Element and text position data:
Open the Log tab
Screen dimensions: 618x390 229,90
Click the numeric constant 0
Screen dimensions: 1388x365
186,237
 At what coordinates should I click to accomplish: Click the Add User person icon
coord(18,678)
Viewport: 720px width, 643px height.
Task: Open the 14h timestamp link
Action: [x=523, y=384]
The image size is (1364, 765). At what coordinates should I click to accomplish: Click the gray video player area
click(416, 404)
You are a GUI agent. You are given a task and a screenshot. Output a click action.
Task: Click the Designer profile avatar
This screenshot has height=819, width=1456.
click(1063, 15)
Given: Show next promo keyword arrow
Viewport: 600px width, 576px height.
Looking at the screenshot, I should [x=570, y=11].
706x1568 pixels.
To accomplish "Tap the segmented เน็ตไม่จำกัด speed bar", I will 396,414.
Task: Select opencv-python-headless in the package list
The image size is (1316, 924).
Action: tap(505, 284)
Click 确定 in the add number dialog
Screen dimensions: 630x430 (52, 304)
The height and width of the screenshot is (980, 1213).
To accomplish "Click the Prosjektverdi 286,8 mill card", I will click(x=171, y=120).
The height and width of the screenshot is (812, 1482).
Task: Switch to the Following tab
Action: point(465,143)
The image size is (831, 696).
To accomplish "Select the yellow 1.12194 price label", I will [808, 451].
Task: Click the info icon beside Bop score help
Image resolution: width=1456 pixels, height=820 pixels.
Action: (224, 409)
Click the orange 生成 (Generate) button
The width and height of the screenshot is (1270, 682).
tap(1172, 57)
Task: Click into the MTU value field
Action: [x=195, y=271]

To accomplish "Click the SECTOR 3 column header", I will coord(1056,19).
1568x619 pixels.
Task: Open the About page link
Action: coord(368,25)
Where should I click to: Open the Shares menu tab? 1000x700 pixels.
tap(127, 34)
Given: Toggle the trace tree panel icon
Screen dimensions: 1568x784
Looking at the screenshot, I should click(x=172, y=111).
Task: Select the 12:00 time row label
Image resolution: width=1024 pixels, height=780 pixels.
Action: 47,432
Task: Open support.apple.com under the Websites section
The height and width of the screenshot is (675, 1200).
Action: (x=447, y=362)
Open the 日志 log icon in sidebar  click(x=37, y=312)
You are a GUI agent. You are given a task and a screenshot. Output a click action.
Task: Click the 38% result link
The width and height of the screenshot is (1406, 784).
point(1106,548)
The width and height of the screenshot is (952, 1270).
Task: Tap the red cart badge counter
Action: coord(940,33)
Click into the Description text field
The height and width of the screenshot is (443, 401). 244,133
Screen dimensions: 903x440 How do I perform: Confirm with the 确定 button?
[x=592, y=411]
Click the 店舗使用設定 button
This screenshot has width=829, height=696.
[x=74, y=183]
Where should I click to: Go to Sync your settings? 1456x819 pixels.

Required work → Write out every row above exactly as it appears, keeping the line breaks.

Problem solution →
Open the Log tab
Screen dimensions: 618x390 229,90
Click the numeric constant 0
Screen dimensions: 1388x365
186,237
 At what coordinates should I click to accomplish: Click the Add User person icon
coord(18,678)
Viewport: 720px width, 643px height.
Task: Open the 14h timestamp link
Action: [x=523, y=384]
The image size is (1364, 765). At what coordinates should I click to accomplish: Click the gray video player area
click(416, 404)
You are a GUI agent. You are given a task and a screenshot. Output a click action.
Task: Click the Designer profile avatar
This screenshot has height=819, width=1456.
click(1063, 15)
Given: Show next promo keyword arrow
Viewport: 600px width, 576px height.
Looking at the screenshot, I should [x=570, y=11].
706x1568 pixels.
To accomplish "Tap the segmented เน็ตไม่จำกัด speed bar", I will 396,414.
Task: Select opencv-python-headless in the package list
The image size is (1316, 924).
Action: tap(505, 284)
Click 确定 in the add number dialog
Screen dimensions: 630x430 (52, 304)
The height and width of the screenshot is (980, 1213).
To accomplish "Click the Prosjektverdi 286,8 mill card", I will click(x=171, y=120).
The height and width of the screenshot is (812, 1482).
Task: Switch to the Following tab
Action: point(465,143)
The image size is (831, 696).
To accomplish "Select the yellow 1.12194 price label", I will [808, 451].
Task: Click the info icon beside Bop score help
Image resolution: width=1456 pixels, height=820 pixels.
Action: (224, 409)
Click the orange 生成 (Generate) button
The width and height of the screenshot is (1270, 682).
tap(1172, 57)
Task: Click into the MTU value field
Action: [x=195, y=271]

To accomplish "Click the SECTOR 3 column header", I will coord(1056,19).
1568x619 pixels.
Task: Open the About page link
Action: coord(368,25)
Where should I click to: Open the Shares menu tab? 1000x700 pixels.
tap(127, 34)
Given: Toggle the trace tree panel icon
Screen dimensions: 1568x784
Looking at the screenshot, I should click(x=172, y=111).
Task: Select the 12:00 time row label
Image resolution: width=1024 pixels, height=780 pixels.
Action: 47,432
Task: Open support.apple.com under the Websites section
The height and width of the screenshot is (675, 1200).
Action: (x=447, y=362)
Open the 日志 log icon in sidebar  click(x=37, y=312)
You are a GUI agent. You are given a task and a screenshot. Output a click action.
Task: Click the 38% result link
The width and height of the screenshot is (1406, 784).
point(1106,548)
The width and height of the screenshot is (952, 1270).
Task: Tap the red cart badge counter
Action: coord(940,33)
Click into the Description text field
The height and width of the screenshot is (443, 401). 244,133
Screen dimensions: 903x440 How do I perform: Confirm with the 确定 button?
[x=592, y=411]
Click the 店舗使用設定 button
This screenshot has width=829, height=696.
[x=74, y=183]
Where should I click to: Go to Sync your settings? 1456x819 pixels.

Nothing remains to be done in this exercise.